Gallup’s national October poll showed 85% of registered voters said “the economy,” including “inflation,” is extremely or very important to their midterm vote Tuesday. It is the top issue for Republican and Independent voters, but only a mid-tier issue for Democrats, who rank “climate change” 40 points higher as a concern than Republicans.
According to the survey, Democrats’ top three most important issues are: abortion, climate change, and gun policy. For Republicans the top three are: the economy, immigration, and crime. For Independents: the economy, abortion, and crime. All these priorities are pretty easily guessed based upon partisan mailers, texts, door hangars, emails, and ads.
The Petroleum Alliance of Oklahoma remains focused on policies impacting the economic viability of our industry and its benefit to consumers, the state, our nation, and our allies overseas.
Roughly 4% of U.S. households, mostly located in New England, burn a time-tested, diesel-like heating oil to keep warm. The region is easy to find on a color-coded congressional district map because it is a big, blue blotch that directly corresponds to the U.S. Department of Energy’s PADD1A district map.
For years, the industry has warned blue-state policymakers that bureaucratic red tape, pipeline cancellations, refinery closings, capital constraints, climate fearmongering, and open hostility toward hydrocarbons would have negative consequences. They didn’t listen.
Home heating oil and diesel shortages are impacting New England and the Central Atlantic energy districts now with refineries running flat out in an attempt to ease the pain.
The elites these blue-state households send to Washington, D.C., and elect to lead their states are the same climate fearmongers who oppose pipelines to bring abundant, clean-burning Appalachian natural gas to their constituents’ furnaces.
Ignoring that the U.S. leads the world in greenhouse gas emissions reductions thanks to the switch from coal to natural gas for power generation, they vote to cut drilling capital by raising oil and natural gas taxes and choking off investment capital. They double down with policies that will result in the plugging of marginally economic stripper wells, removing roughly 7.4% of U.S. oil and 8.4% of its natural gas production.
They attack the men and women of the U.S. oil and natural gas industry and pretend to fight climate change because their donor base’s renewable investments need it.
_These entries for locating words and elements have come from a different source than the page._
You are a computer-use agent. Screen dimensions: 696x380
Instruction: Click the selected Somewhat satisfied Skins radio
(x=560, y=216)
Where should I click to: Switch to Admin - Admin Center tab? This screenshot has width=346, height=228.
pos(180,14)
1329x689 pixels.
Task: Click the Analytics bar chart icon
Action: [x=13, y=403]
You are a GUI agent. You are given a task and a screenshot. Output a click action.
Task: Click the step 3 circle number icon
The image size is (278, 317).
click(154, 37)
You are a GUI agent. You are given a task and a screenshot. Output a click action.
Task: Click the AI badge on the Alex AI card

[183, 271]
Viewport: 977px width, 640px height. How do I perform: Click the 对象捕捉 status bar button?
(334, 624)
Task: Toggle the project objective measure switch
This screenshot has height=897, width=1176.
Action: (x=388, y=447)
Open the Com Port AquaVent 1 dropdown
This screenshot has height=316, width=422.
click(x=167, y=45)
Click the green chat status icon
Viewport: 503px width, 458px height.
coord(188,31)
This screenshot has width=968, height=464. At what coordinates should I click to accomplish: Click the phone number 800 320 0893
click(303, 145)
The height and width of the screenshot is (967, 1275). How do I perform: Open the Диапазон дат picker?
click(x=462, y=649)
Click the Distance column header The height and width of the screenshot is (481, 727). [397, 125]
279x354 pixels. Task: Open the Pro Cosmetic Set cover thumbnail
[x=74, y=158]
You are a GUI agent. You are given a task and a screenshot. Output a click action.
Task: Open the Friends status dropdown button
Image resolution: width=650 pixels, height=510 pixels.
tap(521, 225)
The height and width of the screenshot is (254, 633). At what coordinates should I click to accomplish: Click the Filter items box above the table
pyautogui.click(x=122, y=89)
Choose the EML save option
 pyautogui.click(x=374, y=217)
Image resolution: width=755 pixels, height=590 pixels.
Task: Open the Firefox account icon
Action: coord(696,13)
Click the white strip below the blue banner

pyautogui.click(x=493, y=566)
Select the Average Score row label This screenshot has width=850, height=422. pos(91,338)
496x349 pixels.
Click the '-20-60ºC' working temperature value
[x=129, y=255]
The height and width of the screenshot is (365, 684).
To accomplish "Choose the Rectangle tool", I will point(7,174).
For 20 years they have rejected the miracle of the U.S. shale revolution only to import Russian natural gas by LNG tanker into Boston-area terminals – natural gas with life-cycle emissions roughly 40% higher than U.S. natural gas from nearby Pennsylvania or West Virginia.
According to the EIA, the average price for residential heating oil in New England was $5.80 per gallon last week and $5.96 per gallon in Central Atlantic states including New York (where hydraulic fracturing is banned) – up roughly 42% over the same time last year.
Meanwhile, based on NOAA’s most recent forecast, EIA’s winter fuels outlook assumes that winter 2022-23 will be “slightly colder than both last winter and the average winter for the previous 10 winters.”
So with more than 100 executive branch actions to curb U.S. oil and natural gas production and a wrong-headed climate law hawked as inflation reduction, the Biden administration and its congressional Democrat allies continue marching low-income and working-class families off a cliff.
They beg for more oil from snickering dictators, terror sponsors, princes, and thugs instead of looking to their own U.S. industry. They call for an end to exports, more tax increases, price controls, higher heating oil subsidies, and a Marxist nationalization of the industry. They create diesel shortages and drain the Strategic Petroleum Reserve.
Bad policies are bad politics. We’re in for a more expensive winter. Throw the bums out.
— Brook A. Simmons is president of The Petroleum Alliance of Oklahoma.